While part of this seems obvious—couldn’t we just come up with some heuristic to label these things and call it good? There are a few aspects to this approach that are pretty special.
- This approach is language agnostic. The web app that we discussed above collects shape labels as generic language-agnostic strings. It knows nothing about English or any other language. We could just as easily have collected this data in Japanese or French. Or gibberish. Or crayon scrawlings. And the nuance there is that different languages almost certainly have slightly different sensibilities and colloquialisms when describing data. So taking an English-language dataset and simply translating the words might not capture the subtleties that native speakers convey in their own language.

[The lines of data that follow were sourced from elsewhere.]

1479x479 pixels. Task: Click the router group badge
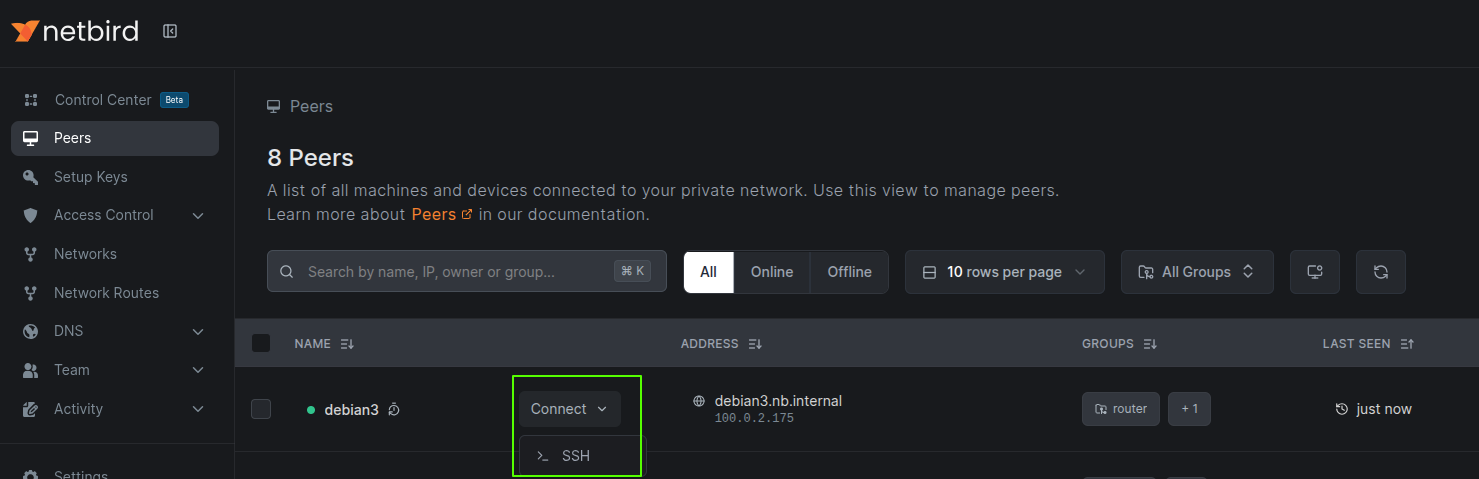pos(1120,409)
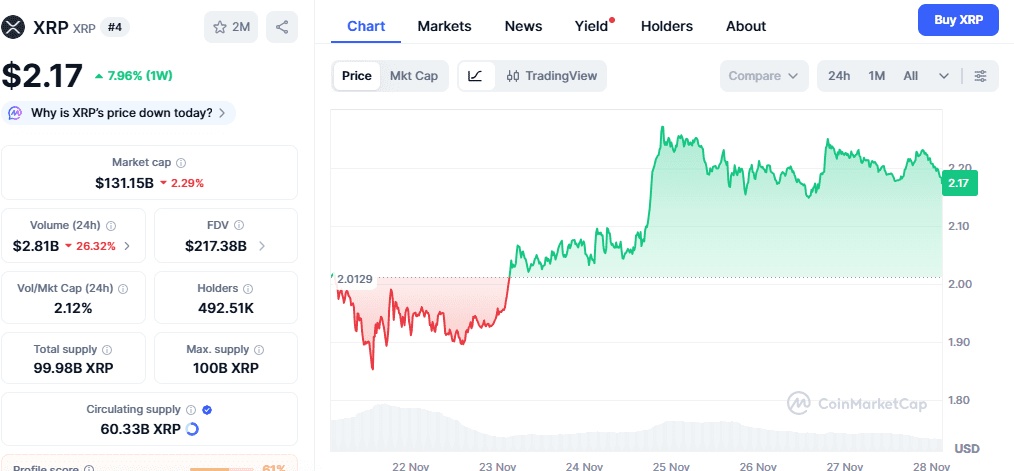Expand Volume (24h) details arrow
The image size is (1014, 471).
pyautogui.click(x=127, y=246)
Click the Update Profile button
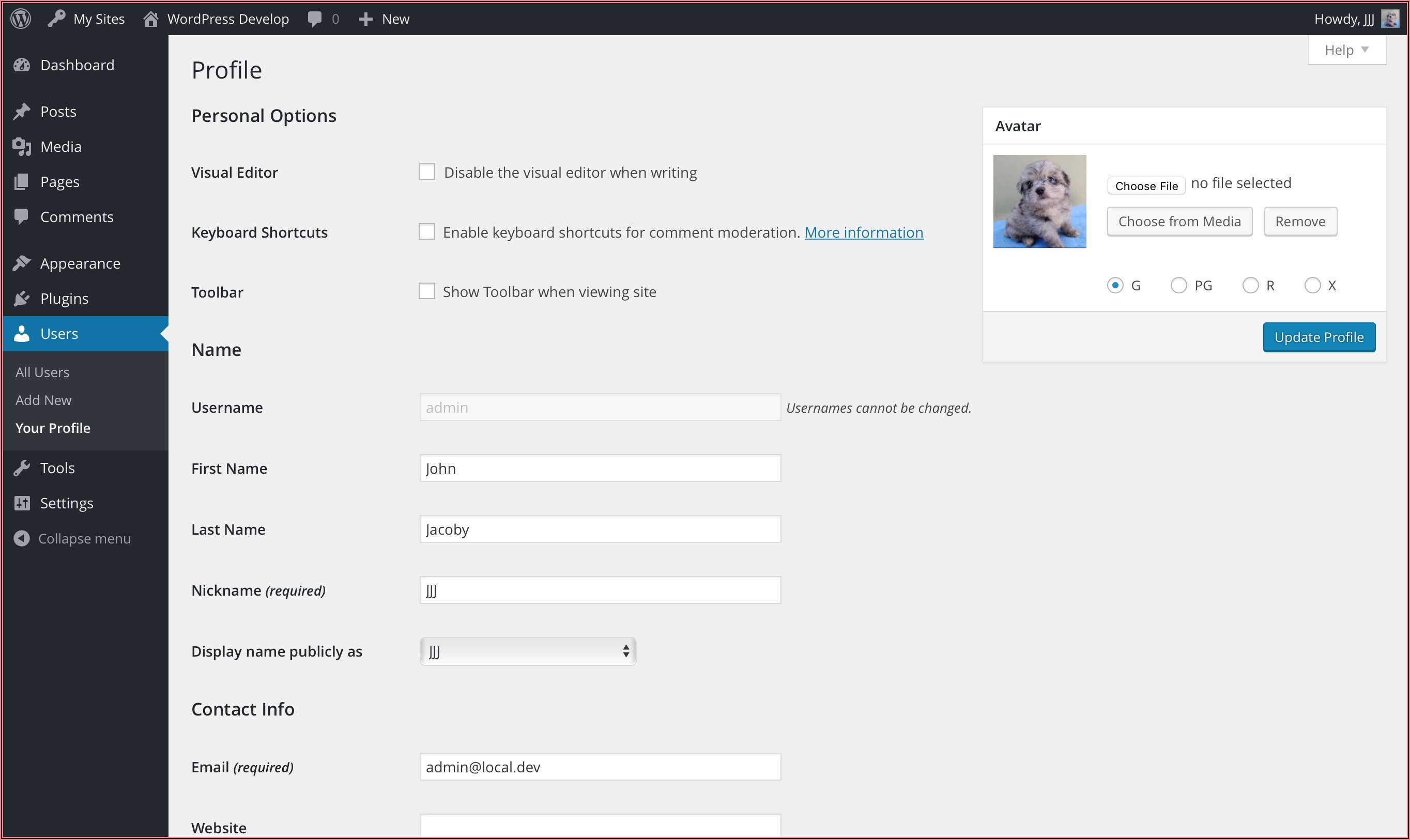The image size is (1410, 840). pyautogui.click(x=1319, y=337)
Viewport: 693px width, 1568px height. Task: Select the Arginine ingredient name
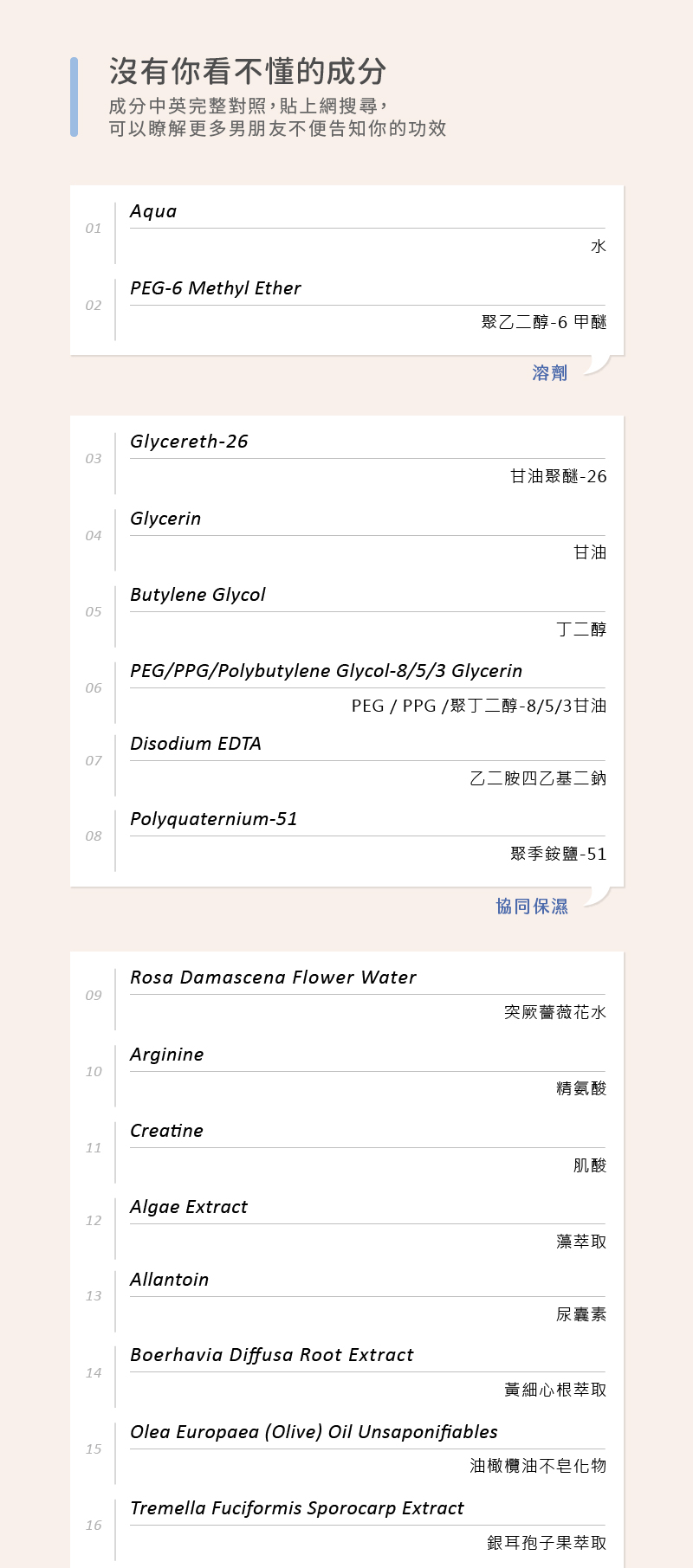[167, 1055]
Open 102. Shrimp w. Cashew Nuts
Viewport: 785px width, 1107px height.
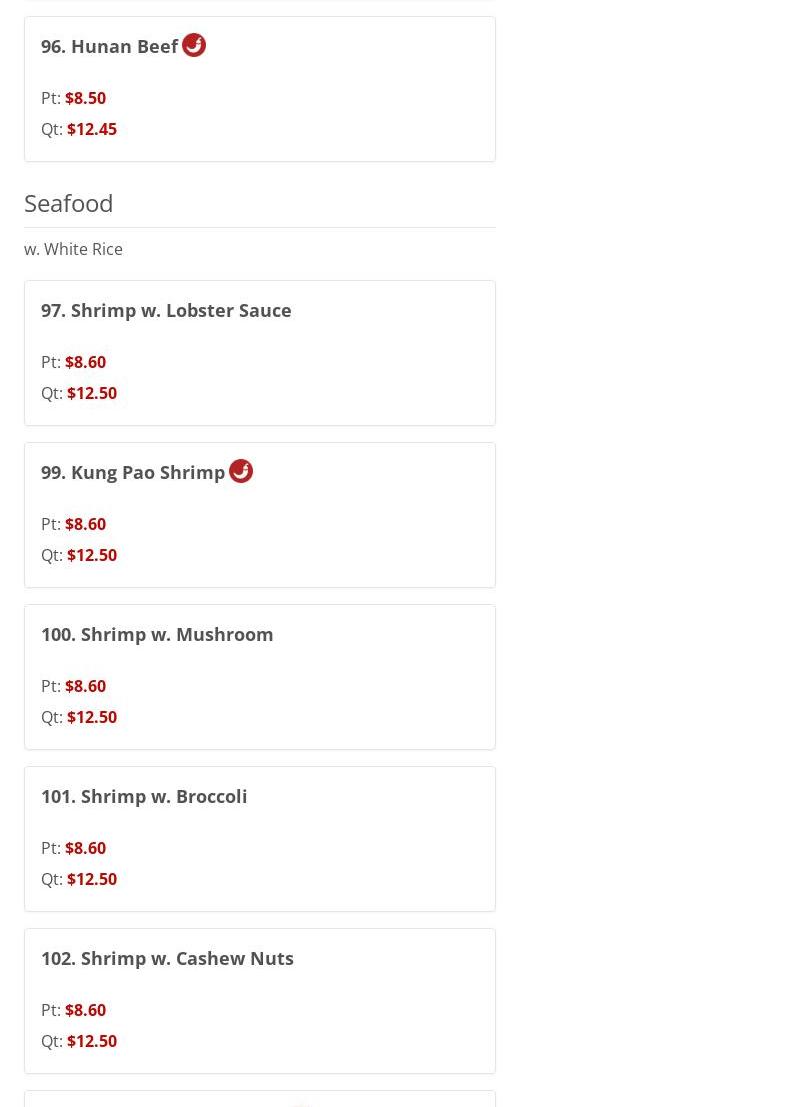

- This approach is domain agnostic. For this initial foray, we tried to pick some common everyday words. But there is no reason why we couldn’t use this technique to quantify domain-specific vocabulary for describing medical data, financial data, or any other niche domain where people use domain-specific words to describe domain-specific things.
- These are crowd-sourced shape and slope definitions; they represent an aggregate from many people, not just a couple of developers. This is important if we want to use this data to communicate and interact with people from different backgrounds.
- We actually quantified a general domain of NL! That’s cool! And more than just cool, it opens the door to further investigation and more interesting applications.
Ok, I get it now. So what’s next?
There are lots of ways we would like to move this forward. The most obvious paths are simply expanding on what we have already done: improving accuracy, expanding the set of labels, and moving into more niche domains. But we also want to move beyond just line charts; how can we bring this same approach to bar charts, pie charts, and geospatial maps? Can we use this in the absence of a chart? Can we use this to convey findings from machine-learning models and AI agents?
One area where we have begun to experiment is using this approach to help large language models (LLMs) like ChatGPT be more accurate in their language. LLMs are literally where language crashes headlong into data, so this seems like a natural opportunity. As you can see in the figure in the beginning, ChatGPT 3.5 was able to roll our new slope and shape information into a compelling and semantically correct narrative (along with a few factual hallucinations). But the fact that ChatGPT could adhere to these new language guidelines without losing its LLM magic was a great sign. We expect this integration to improve as newer versions of LLMs and AI agents become more accurate and nuanced.
If you couldn’t already tell, we’re pretty excited about this approach's possibilities, which we are referring to as quantified semantics. Data seems like it might be kind of a big thing and AI might be important as well. So teaching a computer to use accurate language when analyzing data sounds like a no-brainer. As we look at data consumption scenarios like text messaging and Slack, earbud-resident tools like Google Assistant and Apple Siri, accessibility projects like low-vision capable interfaces, and mass-communication needs like what we saw in the pandemic, communicating via NL is more important than ever.